EXERCISE TASKS —
[a] In the article on Williamsburg bike lanes, rewrite the part that opens with the words containing "Because since President" and closes with "in Riverview Park.", putting "state grants" in place of "federal funds".
[b] According to the article on Williamsburg bike lanes, how many miles of bike lanes do Williamsburg, James City County, and York County have together?
[c] Write what comes next in the article on Williamsburg bike lanes, starting after its last sentence.

EXTRACTED TEXT —

————————

Published May 31, 2007 in issue 0622 of the Hook

"If you build it, they do indeed come."

That's the lesson for all Virginia to learn from the Historic Triangle around Williamsburg.

Noted as a biking mecca by VDOT since 2002, Williamsburg boasts an estimated 3.9 percent of workers and students– the state's highest average– who arrive daily on two wheels. The city hosted the Cap2Cap ride May 5 and, in June, Bike Virginia will put 2,000 cyclists in the colonial capital's restaurants and hotels.

Why? 

Because since President George H.W. Bush and his Democratic Congress agreed to promote truly multi-modal transportation, three leading Williamsburg-area planners have been seeking federal funds to build bike lanes and trails at every opportunity.

Some local lanes
Charlottesville has bike lanes on several key routes including West Main/University/Ivy, Rugby Road, Preston Avenue, and JPA as well as a pair of bike-pedestrian trails in two parks, a 1.5-mile stretch in Pen Park and the well-known two paved miles of the Rivanna Trail in Riverview Park.

Today, in spite of a population one-third the size of our Charlottesville-Albemarle, the jurisdictions of Williamsburg, James City County, and York County boast 44 miles of bike lanes built primarily with federal dollars under programs designed to mitigate pollution and congestion. Charlottesville, by contrast, has just 10 miles of bike lanes plus 3.5 miles of pedestrian-bike path inside City parks with another 8.9 miles of bike lanes in Albemarle.

————————

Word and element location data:
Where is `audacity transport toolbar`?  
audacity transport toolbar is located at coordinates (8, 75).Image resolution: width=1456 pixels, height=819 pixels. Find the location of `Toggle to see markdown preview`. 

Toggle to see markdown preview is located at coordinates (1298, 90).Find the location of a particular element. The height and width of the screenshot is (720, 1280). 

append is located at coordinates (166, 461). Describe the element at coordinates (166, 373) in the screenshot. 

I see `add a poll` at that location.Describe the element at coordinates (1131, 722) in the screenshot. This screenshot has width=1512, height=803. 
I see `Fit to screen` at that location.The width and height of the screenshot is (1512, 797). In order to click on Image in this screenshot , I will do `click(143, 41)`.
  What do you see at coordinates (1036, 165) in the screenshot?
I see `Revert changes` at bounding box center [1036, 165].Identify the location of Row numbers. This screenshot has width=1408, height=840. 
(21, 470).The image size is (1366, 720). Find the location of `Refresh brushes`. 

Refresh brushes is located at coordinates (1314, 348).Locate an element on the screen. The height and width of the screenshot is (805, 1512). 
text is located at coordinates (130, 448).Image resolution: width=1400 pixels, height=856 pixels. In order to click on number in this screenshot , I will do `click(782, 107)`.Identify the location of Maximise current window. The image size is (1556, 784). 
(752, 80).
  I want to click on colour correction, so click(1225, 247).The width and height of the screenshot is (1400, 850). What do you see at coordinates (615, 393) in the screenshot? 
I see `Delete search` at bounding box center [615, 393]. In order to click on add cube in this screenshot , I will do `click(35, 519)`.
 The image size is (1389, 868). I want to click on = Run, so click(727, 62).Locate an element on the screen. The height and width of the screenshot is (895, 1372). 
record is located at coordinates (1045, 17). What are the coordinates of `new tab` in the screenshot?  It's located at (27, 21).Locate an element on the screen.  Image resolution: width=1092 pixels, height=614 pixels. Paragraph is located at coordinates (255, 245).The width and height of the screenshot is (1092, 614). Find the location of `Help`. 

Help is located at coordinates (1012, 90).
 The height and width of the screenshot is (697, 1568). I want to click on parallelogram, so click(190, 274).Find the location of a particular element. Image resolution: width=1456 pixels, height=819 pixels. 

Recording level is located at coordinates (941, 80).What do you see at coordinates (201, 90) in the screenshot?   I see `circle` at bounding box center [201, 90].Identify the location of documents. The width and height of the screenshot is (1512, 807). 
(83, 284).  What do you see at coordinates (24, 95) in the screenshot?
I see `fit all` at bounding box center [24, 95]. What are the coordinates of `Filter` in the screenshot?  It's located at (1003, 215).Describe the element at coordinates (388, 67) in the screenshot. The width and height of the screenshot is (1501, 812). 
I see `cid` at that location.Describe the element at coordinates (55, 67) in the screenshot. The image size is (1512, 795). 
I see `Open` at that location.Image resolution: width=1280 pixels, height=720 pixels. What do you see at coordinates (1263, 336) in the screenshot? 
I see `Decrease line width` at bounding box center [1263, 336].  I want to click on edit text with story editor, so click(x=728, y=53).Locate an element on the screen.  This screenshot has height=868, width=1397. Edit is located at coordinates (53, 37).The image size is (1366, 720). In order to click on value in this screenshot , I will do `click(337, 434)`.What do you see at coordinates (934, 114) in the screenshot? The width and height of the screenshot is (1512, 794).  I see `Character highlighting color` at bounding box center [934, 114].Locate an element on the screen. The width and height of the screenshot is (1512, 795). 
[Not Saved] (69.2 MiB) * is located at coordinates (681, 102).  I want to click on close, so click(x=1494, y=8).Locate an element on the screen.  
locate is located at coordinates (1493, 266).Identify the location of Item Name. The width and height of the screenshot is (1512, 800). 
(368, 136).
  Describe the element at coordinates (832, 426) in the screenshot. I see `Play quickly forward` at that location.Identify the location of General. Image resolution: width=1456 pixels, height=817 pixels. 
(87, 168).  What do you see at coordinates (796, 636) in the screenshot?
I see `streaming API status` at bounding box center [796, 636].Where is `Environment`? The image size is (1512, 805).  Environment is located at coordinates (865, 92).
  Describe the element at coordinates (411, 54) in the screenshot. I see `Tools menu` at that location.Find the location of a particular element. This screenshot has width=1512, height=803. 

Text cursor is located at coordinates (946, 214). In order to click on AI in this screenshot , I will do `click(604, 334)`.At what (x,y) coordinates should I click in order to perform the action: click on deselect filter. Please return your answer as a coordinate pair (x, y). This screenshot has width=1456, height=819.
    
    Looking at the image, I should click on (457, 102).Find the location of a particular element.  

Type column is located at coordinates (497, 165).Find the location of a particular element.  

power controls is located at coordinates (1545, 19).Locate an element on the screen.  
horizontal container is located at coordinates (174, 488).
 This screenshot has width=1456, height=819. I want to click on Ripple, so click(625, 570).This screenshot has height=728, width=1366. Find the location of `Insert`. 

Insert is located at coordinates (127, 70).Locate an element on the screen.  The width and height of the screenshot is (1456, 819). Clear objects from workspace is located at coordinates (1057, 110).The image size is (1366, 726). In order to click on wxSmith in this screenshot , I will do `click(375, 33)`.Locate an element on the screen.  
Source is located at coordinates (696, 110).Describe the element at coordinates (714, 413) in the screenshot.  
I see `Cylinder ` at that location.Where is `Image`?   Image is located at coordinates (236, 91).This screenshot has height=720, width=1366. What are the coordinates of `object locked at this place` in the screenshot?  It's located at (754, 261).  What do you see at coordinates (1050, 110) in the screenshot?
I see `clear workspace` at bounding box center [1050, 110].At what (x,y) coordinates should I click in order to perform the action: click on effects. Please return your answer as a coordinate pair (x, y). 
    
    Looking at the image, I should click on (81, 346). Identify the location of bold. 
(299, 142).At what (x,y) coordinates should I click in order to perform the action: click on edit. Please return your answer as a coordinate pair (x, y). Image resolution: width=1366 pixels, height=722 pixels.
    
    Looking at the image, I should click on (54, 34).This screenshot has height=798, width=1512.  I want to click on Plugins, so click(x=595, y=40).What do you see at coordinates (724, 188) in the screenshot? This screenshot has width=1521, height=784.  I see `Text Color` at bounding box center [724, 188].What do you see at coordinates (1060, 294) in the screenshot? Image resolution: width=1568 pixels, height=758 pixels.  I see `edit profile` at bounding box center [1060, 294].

————————

FINAL ANSWERS —
[a]
Because since President George H.W. Bush and his Democratic Congress agreed to promote truly multi-modal transportation, three leading Williamsburg-area planners have been seeking state grants to build bike lanes and trails at every opportunity.

Some local lanes
Charlottesville has bike lanes on several key routes including West Main/University/Ivy, Rugby Road, Preston Avenue, and JPA as well as a pair of bike-pedestrian trails in two parks, a 1.5-mile stretch in Pen Park and the well-known two paved miles of the Rivanna Trail in Riverview Park.

[b] 44 miles

[c]
According to Williamsburg planning director Reed Nester, the area has successfully "institutionalized" bike/ped in all thinking. Developers automatically know today that every street must have a bike lane and sidewalk to get Planning and Zoning approval, and contractors consistently figure in the cost of eight feet of bike lane in every re-paving bid.

Nester and the planners at James City and York counties, bicyclists all, began seizing Uncle Sam's opportunity– and money-- almost 20 years ago.

Now, as other jurisdictions are recognizing the value of muscle-powered transportation, and the contest over alternative transportation funding is heating up due to the awareness of global warming and peak oil, Williamsburg commuters have muscle-powered alternatives that most of Virginia can only dream of.

"The thing that made things work here is the fact that it is a jointly-developed regional bikeway system between Williamsburg, James City, and York counties," says Nester. "From the standpoint of the cyclists using the system, the jurisdiction is irrelevant. Bicyclists are just happy that we're starting to get some good loops where you can go out and do a ride and have 70 or 80 percent of your time protected because you're on a trail or a bike lane."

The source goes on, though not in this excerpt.